4 Ways to Keep Pests Out of Your Garden

Sunday, August 19th, 2018

There’s a quote that has recently gone viral among the gardening community that simply states “If something is not eating your plants, then your garden is not part of the ecosystem.” This statement speaks to the idea that growing food does best when it’s part of an overall system and not a highly ordered and chemical laden process.

Of course, we grow food because we want to feed ourself, not the potentially devastating pests which can quickly wreak havoc if left unchecked. As this quote implies, there are ways to have your cake and eat it to, that is, keep pests at bay without taking your garden out of the ecosystem. Here are four great ways to keep pests out of your garden!

Adding Fencing Around Garden Beds

Okay, okay! We know this might be extremely obvious to many of our readers, but the truth is, some pests simply cannot be stopped any other way. Ask anyone who has ever tried to keep a garden on the outskirts of a forest if they did so successfully without a fence to keep out their dear, deer friends. It’s nearly impossible.

Fences are fantastic for keeping out deer, rabbits, bears, and other critters that might find your tasty fruits and vegetables a treat along their journey. If you keep chickens, it’s almost mandatory that you keep them out of your garden with fencing and only letting them in to clean up weeds around the garden beds, or to have a smorgasbord at the end of the growing season while turning your soil and adding lots of, ahem, nitrogen back into the soil as they work.

With fencing, you can still make your garden part of the overall ecosystem as it still provides access to snakes, insects, birds and other creatures that can be potentially beneficial—but more on that later.

Building Raised Garden Beds

While more expensive up front, raised garden beds provide a variety of benefits not the least of which is helping to keep pests in check. Depending on what your garden beds are built out of you can keep out certain bugs and mammals from having easy access to your bed. Yes—you can save your back AND your veggies with a raised bed.

In areas where moles and other burrowing mammals are an issue, people attach hardware cloth to the bottom of their raised beds in order to keep them out. For in ground beds, this is nearly impossible to accomplish without traps or other potentially undesirable chemical solutions.

Bring in the Chickens

You may not have seen this one coming! Chickens are actually FANTASTIC garden companions for a variety of reasons. These friendly fowl have coexisted with humans for generations and have helped our species thrive for more reasons than one. As mentioned above, chickens are absolutely excellent at helping to keep your garden area weed free and helping to clean up at the end of the growing season. This work involves them kicking up soil which helps aerate and while their doing that their droppings are working much needed nitrogen back into the soil.

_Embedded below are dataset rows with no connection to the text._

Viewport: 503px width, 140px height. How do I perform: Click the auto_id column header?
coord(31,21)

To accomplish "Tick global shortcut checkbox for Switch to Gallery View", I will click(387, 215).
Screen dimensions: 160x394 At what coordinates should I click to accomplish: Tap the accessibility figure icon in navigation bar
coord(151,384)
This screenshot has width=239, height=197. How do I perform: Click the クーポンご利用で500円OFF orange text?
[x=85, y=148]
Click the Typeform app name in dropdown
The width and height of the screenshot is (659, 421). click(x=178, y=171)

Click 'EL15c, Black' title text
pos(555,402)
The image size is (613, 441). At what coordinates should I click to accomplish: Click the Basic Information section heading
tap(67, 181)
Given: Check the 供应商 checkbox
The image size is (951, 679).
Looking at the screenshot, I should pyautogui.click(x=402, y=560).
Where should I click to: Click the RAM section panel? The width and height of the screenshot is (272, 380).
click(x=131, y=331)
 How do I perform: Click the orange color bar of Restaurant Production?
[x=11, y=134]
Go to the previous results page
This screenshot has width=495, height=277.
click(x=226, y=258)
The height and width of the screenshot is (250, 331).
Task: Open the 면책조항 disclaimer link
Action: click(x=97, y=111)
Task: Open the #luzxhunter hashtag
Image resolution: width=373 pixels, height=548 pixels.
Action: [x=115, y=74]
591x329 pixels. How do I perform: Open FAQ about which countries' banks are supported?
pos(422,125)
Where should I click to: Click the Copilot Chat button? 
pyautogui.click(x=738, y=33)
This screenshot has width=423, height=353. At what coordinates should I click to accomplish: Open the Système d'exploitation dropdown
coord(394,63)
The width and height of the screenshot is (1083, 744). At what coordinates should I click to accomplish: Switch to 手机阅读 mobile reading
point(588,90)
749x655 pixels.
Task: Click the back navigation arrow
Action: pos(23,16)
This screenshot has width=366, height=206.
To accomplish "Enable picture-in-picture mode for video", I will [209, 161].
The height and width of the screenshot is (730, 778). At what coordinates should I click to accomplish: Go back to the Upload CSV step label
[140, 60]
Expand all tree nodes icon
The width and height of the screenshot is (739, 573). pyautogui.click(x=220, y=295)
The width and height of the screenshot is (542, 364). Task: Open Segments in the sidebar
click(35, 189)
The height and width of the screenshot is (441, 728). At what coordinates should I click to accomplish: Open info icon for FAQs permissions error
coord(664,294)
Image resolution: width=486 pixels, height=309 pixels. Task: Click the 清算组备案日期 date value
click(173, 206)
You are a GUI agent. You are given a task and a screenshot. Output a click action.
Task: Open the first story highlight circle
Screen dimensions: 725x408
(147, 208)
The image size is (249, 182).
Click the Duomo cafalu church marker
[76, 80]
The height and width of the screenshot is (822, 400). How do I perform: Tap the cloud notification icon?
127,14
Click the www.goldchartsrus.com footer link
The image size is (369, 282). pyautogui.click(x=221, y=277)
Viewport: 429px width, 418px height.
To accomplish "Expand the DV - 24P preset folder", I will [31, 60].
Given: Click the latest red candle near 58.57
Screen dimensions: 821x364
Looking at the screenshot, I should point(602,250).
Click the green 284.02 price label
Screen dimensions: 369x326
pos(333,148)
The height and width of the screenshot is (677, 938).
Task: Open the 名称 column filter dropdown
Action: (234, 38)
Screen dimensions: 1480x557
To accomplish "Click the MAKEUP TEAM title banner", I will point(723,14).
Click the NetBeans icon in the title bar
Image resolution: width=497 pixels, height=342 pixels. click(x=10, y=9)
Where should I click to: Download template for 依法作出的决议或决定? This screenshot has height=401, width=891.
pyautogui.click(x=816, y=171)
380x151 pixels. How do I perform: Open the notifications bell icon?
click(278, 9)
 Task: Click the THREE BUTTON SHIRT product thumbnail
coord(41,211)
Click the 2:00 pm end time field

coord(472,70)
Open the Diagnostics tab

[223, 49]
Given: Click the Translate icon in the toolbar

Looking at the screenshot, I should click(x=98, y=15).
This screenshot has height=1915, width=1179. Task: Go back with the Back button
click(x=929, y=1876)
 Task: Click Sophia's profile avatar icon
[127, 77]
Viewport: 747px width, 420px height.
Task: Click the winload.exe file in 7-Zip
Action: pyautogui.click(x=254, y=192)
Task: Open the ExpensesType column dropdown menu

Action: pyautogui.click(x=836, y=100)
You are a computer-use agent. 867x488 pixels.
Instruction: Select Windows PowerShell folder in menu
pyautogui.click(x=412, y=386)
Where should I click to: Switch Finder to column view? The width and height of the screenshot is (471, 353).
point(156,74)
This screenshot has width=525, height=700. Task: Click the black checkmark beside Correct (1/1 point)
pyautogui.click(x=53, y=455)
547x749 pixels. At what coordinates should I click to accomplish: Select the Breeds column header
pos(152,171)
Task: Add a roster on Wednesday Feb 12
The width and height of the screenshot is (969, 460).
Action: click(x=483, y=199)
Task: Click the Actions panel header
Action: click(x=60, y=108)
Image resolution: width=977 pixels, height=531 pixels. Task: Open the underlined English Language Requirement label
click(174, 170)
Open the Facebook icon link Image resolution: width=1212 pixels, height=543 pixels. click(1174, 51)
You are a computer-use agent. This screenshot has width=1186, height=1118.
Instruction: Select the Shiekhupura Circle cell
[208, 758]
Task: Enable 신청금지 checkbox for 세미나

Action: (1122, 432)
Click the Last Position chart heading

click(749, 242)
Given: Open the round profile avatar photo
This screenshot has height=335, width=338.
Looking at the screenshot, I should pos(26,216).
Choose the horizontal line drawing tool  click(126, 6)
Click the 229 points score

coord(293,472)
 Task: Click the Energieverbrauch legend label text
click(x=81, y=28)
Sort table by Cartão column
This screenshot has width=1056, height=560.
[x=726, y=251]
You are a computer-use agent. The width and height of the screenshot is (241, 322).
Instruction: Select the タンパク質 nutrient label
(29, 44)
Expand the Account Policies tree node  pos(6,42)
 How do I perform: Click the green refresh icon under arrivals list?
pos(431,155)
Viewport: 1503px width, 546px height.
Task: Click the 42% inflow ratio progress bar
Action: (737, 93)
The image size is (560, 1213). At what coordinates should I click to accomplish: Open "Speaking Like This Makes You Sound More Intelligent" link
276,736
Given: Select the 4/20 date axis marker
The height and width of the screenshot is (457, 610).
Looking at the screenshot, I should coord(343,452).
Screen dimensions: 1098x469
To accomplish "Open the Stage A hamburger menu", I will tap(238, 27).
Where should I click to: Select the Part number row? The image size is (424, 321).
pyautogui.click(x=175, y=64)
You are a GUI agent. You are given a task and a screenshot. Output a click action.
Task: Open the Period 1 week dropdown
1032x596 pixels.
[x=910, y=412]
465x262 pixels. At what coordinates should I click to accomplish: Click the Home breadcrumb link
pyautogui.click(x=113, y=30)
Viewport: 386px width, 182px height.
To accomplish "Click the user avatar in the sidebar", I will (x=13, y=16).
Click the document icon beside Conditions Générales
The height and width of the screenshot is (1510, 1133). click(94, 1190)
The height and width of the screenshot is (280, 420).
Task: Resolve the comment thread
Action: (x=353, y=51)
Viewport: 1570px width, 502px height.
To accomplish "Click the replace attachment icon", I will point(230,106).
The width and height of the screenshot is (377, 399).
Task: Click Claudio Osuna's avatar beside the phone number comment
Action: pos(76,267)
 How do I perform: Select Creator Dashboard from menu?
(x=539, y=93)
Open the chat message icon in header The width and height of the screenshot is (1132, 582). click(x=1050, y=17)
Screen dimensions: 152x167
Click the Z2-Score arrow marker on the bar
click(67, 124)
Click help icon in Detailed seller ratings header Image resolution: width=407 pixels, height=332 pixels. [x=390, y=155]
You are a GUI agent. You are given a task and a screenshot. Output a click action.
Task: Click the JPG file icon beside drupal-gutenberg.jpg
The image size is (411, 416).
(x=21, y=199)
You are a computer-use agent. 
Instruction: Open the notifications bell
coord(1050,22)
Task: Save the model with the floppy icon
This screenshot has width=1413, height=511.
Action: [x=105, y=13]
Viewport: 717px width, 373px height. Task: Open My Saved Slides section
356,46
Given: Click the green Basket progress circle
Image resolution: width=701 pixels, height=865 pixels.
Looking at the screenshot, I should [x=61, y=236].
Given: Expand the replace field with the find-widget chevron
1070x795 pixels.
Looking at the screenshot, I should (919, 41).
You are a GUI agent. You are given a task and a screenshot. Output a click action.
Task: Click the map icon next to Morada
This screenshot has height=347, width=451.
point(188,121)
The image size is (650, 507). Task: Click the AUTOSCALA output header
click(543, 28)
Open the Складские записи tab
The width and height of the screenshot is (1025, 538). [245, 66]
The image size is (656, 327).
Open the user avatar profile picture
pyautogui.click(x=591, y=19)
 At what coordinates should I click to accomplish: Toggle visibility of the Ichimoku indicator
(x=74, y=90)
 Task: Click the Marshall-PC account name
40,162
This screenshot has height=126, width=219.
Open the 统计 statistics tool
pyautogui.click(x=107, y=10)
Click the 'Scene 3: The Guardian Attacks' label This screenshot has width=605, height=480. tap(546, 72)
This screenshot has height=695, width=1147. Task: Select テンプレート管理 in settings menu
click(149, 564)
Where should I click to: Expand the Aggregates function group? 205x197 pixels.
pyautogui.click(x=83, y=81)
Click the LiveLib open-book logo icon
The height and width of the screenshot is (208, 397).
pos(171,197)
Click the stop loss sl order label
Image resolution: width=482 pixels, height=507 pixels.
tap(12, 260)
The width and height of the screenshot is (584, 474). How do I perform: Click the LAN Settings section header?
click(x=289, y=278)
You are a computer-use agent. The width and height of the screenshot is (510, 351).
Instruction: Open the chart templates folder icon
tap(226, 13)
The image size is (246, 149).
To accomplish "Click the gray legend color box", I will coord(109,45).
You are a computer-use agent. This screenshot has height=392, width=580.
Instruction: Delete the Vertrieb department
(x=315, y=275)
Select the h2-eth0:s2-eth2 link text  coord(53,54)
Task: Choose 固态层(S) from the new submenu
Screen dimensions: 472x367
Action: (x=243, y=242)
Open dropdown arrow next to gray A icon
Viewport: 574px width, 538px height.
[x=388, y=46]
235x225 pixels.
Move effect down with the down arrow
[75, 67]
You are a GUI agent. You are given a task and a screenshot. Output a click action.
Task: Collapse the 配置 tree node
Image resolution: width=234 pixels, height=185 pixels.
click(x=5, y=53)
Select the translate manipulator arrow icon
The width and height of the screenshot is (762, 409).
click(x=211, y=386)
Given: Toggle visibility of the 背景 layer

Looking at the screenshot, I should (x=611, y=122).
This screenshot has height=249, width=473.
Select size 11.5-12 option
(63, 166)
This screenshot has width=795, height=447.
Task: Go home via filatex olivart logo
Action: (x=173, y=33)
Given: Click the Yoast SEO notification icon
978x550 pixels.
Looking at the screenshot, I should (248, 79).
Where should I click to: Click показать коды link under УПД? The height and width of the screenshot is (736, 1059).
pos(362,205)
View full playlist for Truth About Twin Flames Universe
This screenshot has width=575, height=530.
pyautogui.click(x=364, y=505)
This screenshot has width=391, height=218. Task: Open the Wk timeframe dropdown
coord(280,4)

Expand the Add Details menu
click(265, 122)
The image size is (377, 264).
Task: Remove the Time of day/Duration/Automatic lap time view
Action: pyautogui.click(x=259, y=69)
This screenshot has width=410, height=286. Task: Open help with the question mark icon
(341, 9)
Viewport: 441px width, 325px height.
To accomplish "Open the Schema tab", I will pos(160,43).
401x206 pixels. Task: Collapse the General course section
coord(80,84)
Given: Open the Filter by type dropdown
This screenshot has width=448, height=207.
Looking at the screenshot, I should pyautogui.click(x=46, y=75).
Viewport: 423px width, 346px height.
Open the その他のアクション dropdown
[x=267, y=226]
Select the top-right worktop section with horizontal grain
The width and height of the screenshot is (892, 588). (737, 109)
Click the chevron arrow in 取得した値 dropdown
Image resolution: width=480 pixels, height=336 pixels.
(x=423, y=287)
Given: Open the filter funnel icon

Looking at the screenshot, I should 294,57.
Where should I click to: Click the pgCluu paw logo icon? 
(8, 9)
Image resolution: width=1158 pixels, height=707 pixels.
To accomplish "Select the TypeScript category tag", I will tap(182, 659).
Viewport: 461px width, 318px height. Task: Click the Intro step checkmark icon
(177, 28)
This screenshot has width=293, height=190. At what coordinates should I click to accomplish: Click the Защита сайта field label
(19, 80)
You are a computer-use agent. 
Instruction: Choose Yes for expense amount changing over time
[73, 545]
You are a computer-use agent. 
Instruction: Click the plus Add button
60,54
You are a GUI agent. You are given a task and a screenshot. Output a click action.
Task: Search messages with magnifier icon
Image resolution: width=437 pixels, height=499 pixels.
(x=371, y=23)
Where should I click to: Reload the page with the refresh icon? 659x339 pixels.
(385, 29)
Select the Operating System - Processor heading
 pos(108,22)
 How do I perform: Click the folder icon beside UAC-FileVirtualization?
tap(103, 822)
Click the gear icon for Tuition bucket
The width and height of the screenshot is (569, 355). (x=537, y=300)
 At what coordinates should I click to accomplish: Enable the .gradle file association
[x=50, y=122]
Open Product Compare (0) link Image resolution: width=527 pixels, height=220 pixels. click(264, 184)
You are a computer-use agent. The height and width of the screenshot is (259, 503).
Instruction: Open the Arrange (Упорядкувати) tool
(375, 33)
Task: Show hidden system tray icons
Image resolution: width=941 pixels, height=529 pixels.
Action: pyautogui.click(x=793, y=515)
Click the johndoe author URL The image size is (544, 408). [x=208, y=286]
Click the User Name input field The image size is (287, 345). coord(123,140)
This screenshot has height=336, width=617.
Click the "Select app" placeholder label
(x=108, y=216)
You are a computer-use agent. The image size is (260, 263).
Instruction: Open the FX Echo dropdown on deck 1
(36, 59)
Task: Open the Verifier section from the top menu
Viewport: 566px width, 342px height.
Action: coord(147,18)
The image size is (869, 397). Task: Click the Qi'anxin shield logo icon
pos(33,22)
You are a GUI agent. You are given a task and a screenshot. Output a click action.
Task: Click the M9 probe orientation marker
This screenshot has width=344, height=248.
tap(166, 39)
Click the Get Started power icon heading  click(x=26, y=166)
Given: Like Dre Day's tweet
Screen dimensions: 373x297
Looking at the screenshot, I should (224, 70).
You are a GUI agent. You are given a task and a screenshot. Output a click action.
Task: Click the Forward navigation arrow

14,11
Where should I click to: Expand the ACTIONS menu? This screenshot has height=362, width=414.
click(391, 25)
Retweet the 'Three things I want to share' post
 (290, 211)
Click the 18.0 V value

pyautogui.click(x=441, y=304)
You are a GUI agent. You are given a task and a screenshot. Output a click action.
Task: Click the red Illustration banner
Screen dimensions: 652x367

Another thing chickens are excellent at is eating pests you wouldn’t want in your garden! From caterpillars to beetles to aphids and more. They happily gobble up little bugs, keeping the population of pests at bay throughout your entire property. All this wonderful protein is then returned to you in the form of delicious and nutritious eggs as well as a natural fertilizer. Their work on keeping the pest population down makes it much easier on the “good insects” that visit your garden.

Invite Beneficial Insects to the Garden

 Oh yeah—back to the quote we started with: “If something is not eating your plants, then your garden is not part of the ecosystem.” This doesn’t imply that there should be a pest free for all on your beloved tomatoes, but simply that there is a balance necessary in your garden’s ecosystem for it to truly thrive. This balance is achieved by creating habitat and a place for beneficial insects which aerate your soil, prey on garden pests, return nutrients back into the soil, and more. Harsh chemicals take out everything, making it easier for pests to take hold. By creating a balance you can make it easier on yourself and your garden to avoid disaster.

We’ve written about the benefits of beneficial insects several times. They can be attracted with native flora like wildflowers, or vegetables like fennel. Offering them sanctuary is key to making your garden part of your local ecosystem.

So now you’re on your way to growing fantastic fruits and vegetables without fighting an unwindable war against nature. What natural methods do you use to keep pests out of your garden? Share your unique or interesting solutions with us in the comments. We love hearing from our customers and readers.